§ Exercise:
Repeat verbatim each line from the line with "Image resolution: width=650" to the end of the entries. Pictures do not belong in the copy.
[[ Exercise data open ]]
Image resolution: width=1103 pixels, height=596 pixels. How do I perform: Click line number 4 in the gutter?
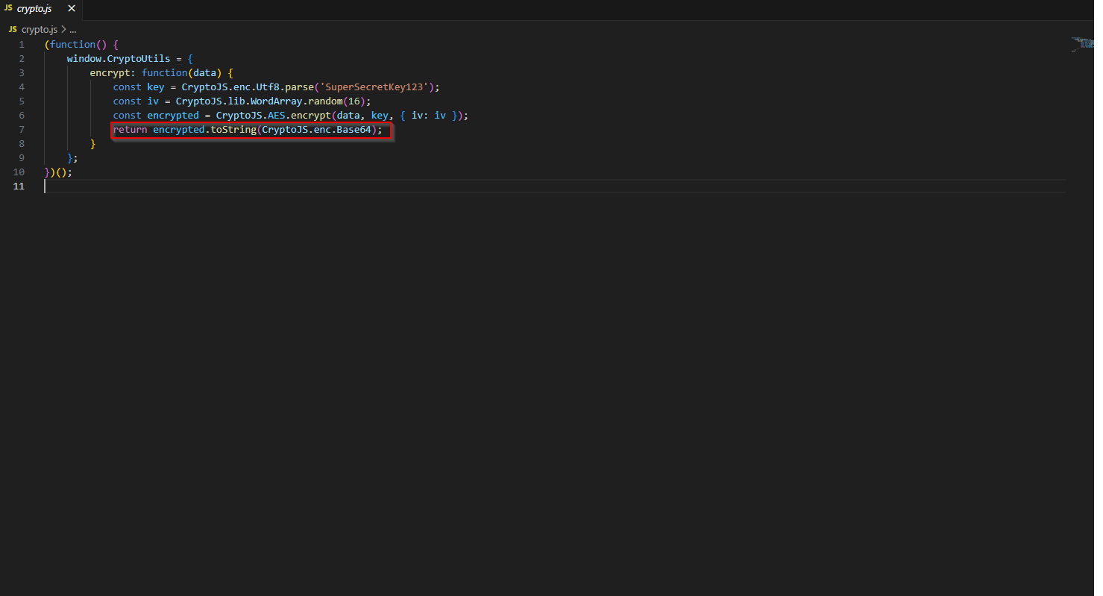click(x=22, y=87)
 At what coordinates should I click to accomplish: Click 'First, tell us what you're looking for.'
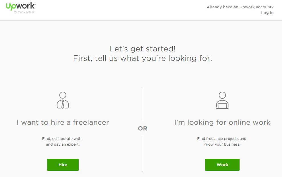point(143,59)

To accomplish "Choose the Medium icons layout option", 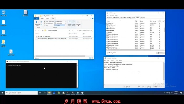I will coord(48,23).
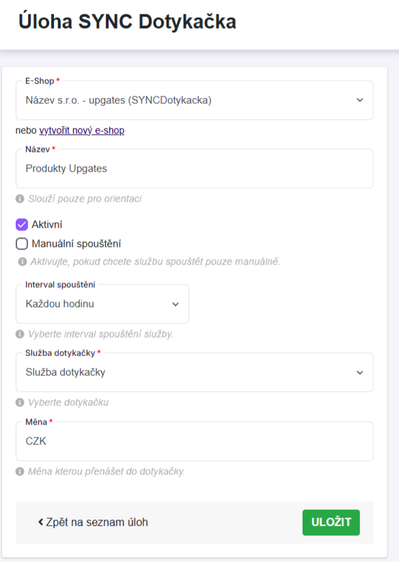Focus the Název field 'Produkty Upgates'
The image size is (399, 562).
[x=195, y=169]
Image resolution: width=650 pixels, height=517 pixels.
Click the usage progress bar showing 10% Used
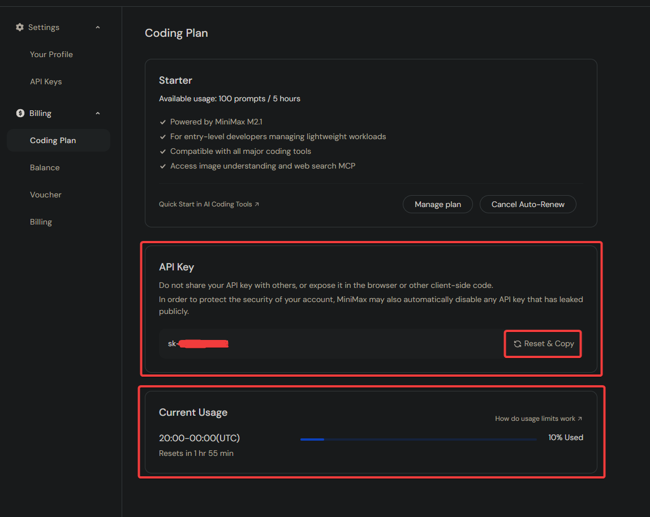click(419, 439)
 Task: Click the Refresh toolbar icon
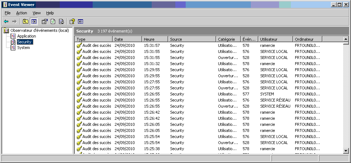(53, 21)
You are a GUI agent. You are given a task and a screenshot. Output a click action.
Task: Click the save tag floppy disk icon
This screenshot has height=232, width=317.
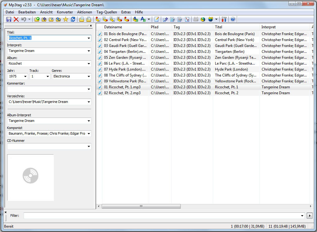point(9,19)
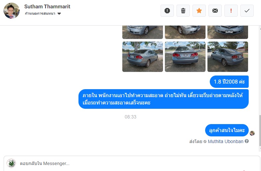The width and height of the screenshot is (261, 171).
Task: Expand the กำหนดการสนทนา dropdown arrow
Action: (x=59, y=14)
[[ Exercise data closed ]]
§ Answer to the exercise:
Image resolution: width=650 pixels, height=517 pixels.
Click the usage progress bar showing 10% Used
click(419, 439)
 Task: Click the Refresh toolbar icon
(53, 21)
You are a GUI agent. You are given a task and a screenshot. Output a click action.
Task: Click the save tag floppy disk icon
This screenshot has height=232, width=317.
point(9,19)
The width and height of the screenshot is (261, 171).
Task: Expand the กำหนดการสนทนา dropdown arrow
Action: (x=59, y=14)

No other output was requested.